Tribune. « La voix du sang de ton frère crie de la terre jusqu’à moi. Maintenant, tu seras maudit de la terre qui a ouvert sa bouche pour recevoir de ta main le sang de ton frère. Tu seras errant et vagabond sur la terre. » (Genèse 4 : 10-12).

Mon père, Alexandre Fikhman (1930-1991), est né à Proskourov (Khmelnitski à partir de 1954), dans l’ouest de l’Ukraine. En juin 1941, durant les premiers jours de la guerre, avec ses parents et ses sœurs aînées, il a quitté sa ville natale et n’y est plus jamais revenu. Tous nos proches qui n’ont pas eu le temps de s’enfuir sont morts à Babi Yar, près de Kiev, avec 150 000 autres juifs.

Ma famille a pris le train jusqu’à Kiev, c’était long – onze jours : les trains étaient mitraillés depuis les airs, il fallait réparer les voies ferrées qui avaient été bombardées. Puis elle a été envoyée loin à l’est, à l’intérieur du pays. Mon père m’a plus d’une fois raconté ce voyage et a un jour mentionné un détail touchant : dans leurs bagages se trouvait un petit livre de Gotthold Ephraim Lessing, un écrivain romantique allemand du XVIIIe siècle. J’ai oublié une grande part du récit de mon père, mais pas ce petit volume de Lessing, rédigé dans la langue de l’ennemi.

Admiration pour le peuple ukrainien

Aujourd’hui, beaucoup de gens écrivent sur la guerre, et tout le monde y pense ou en parle. Le sentiment dominant est la haine pour ceux (ou plutôt celui) qui l’ont déclenchée, une peur compréhensible de l’avenir, et puis, bien sûr, de la honte que n’efface nullement la formule « Not in my Name ». Ces derniers jours s’y est ajoutée de l’admiration pour la résistance du peuple ukrainien, pour son président et son armée. Armée qu’il est officiellement convenu en Russie de désigner comme « une clique de drogués et de néonazis » ou bien « des milices ukrainiennes ». Il faut dire que la langue utilisée par le pouvoir russe révèle à quel point ce dernier est fondé sur le mensonge et la haine de l’humanité. Il parle même de « résoudre la question ukrainienne ». La guerre ne s’appelle pas la guerre, mais une « opération spéciale ». « Deux cents néonazis ont été détruits » signifie « deux cents soldats et officiers ont été tués ». Pourquoi humilier l’adversaire, qui plus est vivant, selon la dénomination officielle, dans un pays frère ?
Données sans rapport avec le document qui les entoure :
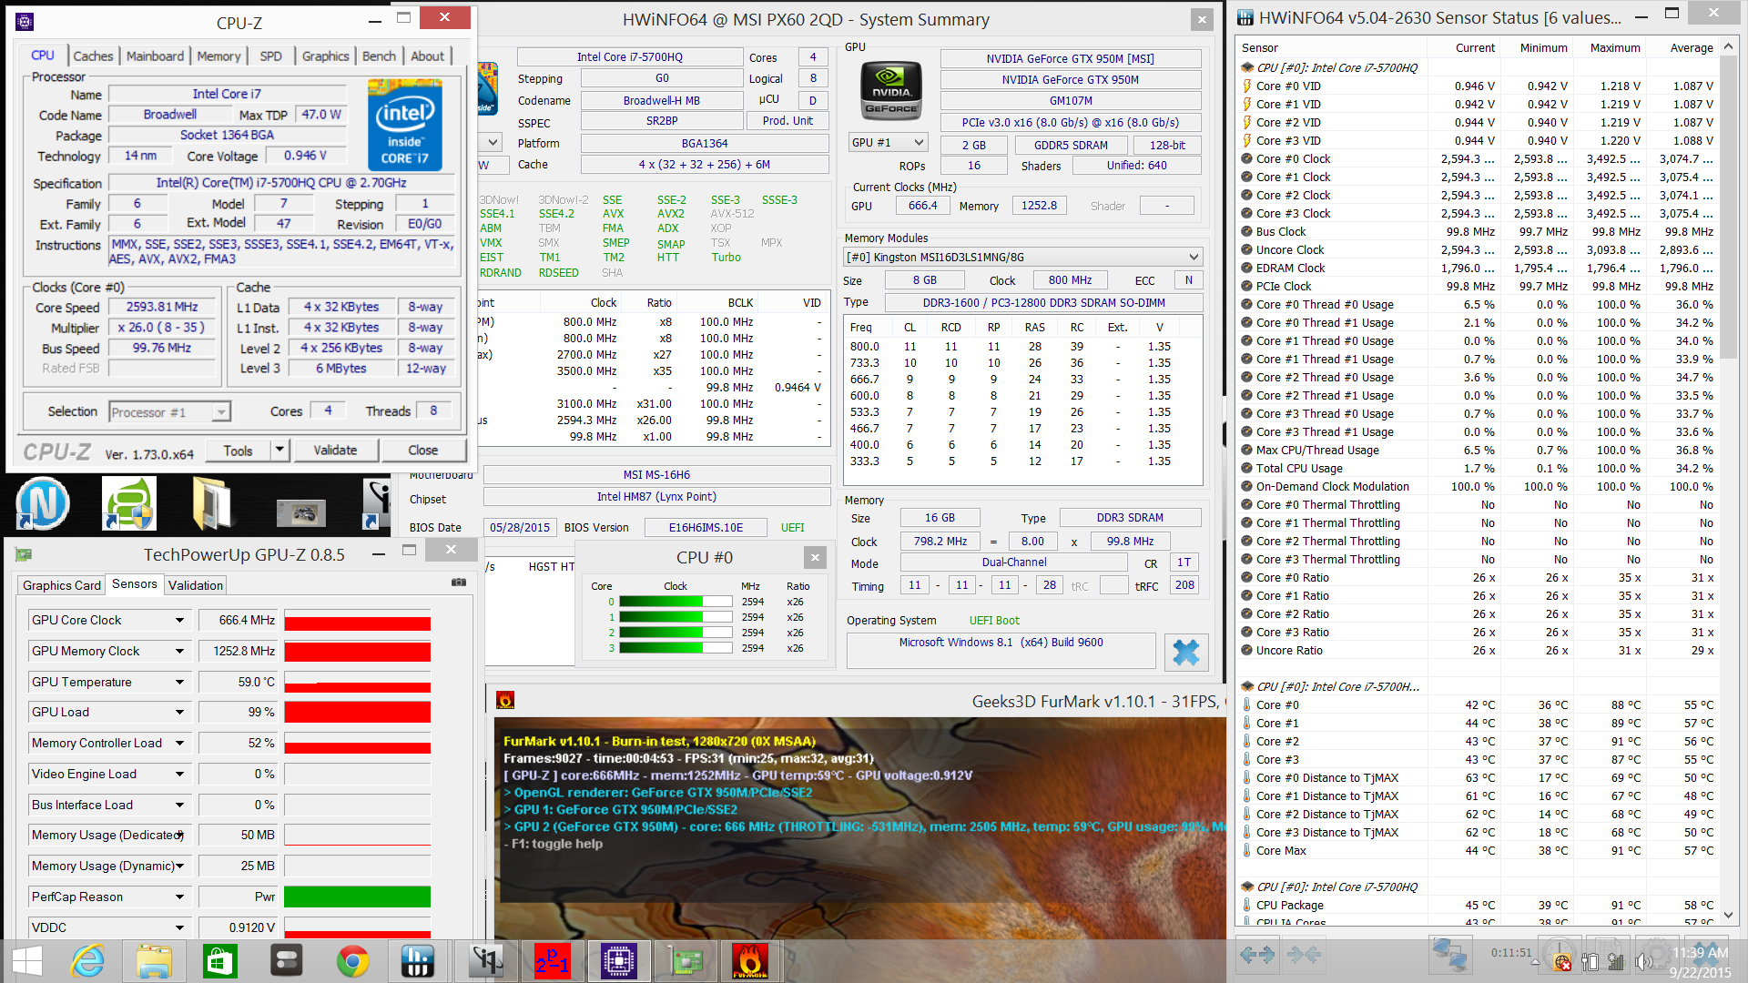Click the GPU-Z screenshot camera icon

tap(459, 583)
A propos de fraternité : je me suis rendu à la minuscule (en nombre de participants) manifestation contre la guerre de notre petite ville de Taroussa avec une pancarte « Caïn, où est ton frère Abel ? » – impossible de ne pas qualifier cette guerre de fratricide ni de répondre comme le héros du film culte d’Aleksei Balabanov, Le Frère (1997). « T’es pas mon frère, saloperie de cul noir », dit le héros – une réponse forgée par l’attitude de plusieurs générations de Russes envers ceux qui ont l’air différent (« non slave ») d’eux-mêmes.